Papa Francisco lamenta grilagem de terras por multinacionais e Estados

Papa Francisco refere-se a uma situação particularmente comum na África, onde países como a China exploram vastas áreas para exportar comida para seu próprio mercado.

Papa Francisco refere-se a uma situação particularmente comum na África, onde países como a China exploram vastas áreas para exportar comida para seu próprio mercado.

*AFP

O papa Francisco denunciou nesta quinta-feira (11)  a grilagem de terras em países pobres por empresas multinacionais e de outros Estados, recomendando fortemente o apoio à agricultura familiar de subsistência, ao receber uma delegação da conferência da FAO.

“A grilagem de terras cultiváveis por empresas transnacionais e Estados continua a preocupar. Não só priva os agricultores de um bem essencial, mas atinge diretamente a soberania dos Estados. Em muitas áreas, os produtos alimentícios vão para no exterior e a população local se vê empobrecida duplamente porque não tem nem comida, nem terra”, ressaltou.

Francisco estava se referindo a uma situação particularmente comum na África, onde países como a China exploram vastas áreas para exportar comida para seu próprio mercado.

A FAO precisa “fortalecer projetos em favor das empresas familiares e estimular os Estados a regular de maneira justa o uso e posse da terra”, disse, denunciando o fato de que “em muitos países, as mulheres não podem possuir a terra que trabalham”.

“No Sul a produção local é substituída por mercadorias provenientes do estrangeiro, mesmo com a ajuda. A ajuda de emergência é insuficiente e nem sempre acaba em boas mãos. Isso cria uma dependência dos grandes produtores”.

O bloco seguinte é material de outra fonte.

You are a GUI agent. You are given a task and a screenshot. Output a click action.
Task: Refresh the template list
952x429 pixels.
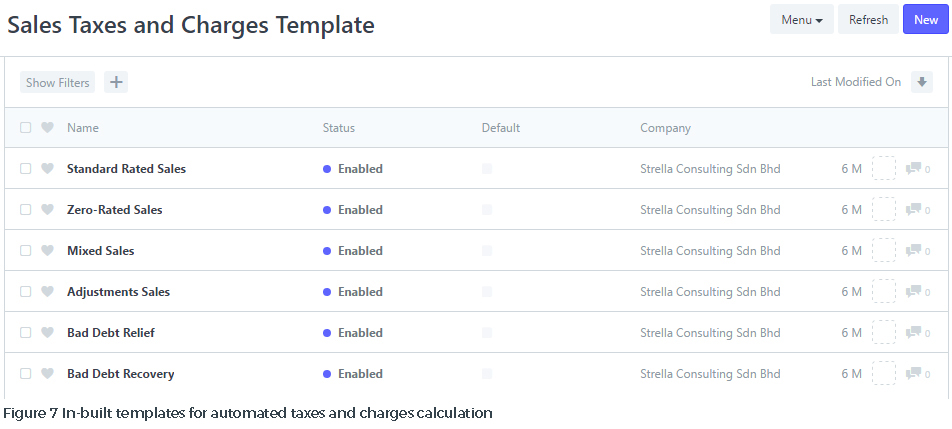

Em registros que anunciam sua encíclica muito aguardada sobre a ecologia humana, “Laudato se”, a ser publicada em 18 de junho e que terá acentos tanto éticos quanto sociais, o Papa argentino falou de “educação para a nutrição adequada, o desperdício de alimentos que ocorre com um terço dos produtos alimentares e o uso não-alimentar dos produtos agrícolas, para alimentação animal e biocombustíveis”.

Um grande compromisso da comunidade internacional é necessário, de acordo com Francisco, para “mudar estilos de vida”. “A sobriedade não se opõe ao desenvolvimento, mas tornou-se sua condição.”

O Papa recebeu no Vaticano os participantes da 39ª Conferência das Nações Unidas para a Alimentação e a Agricultura (FAO), que está sendo realizada em Roma.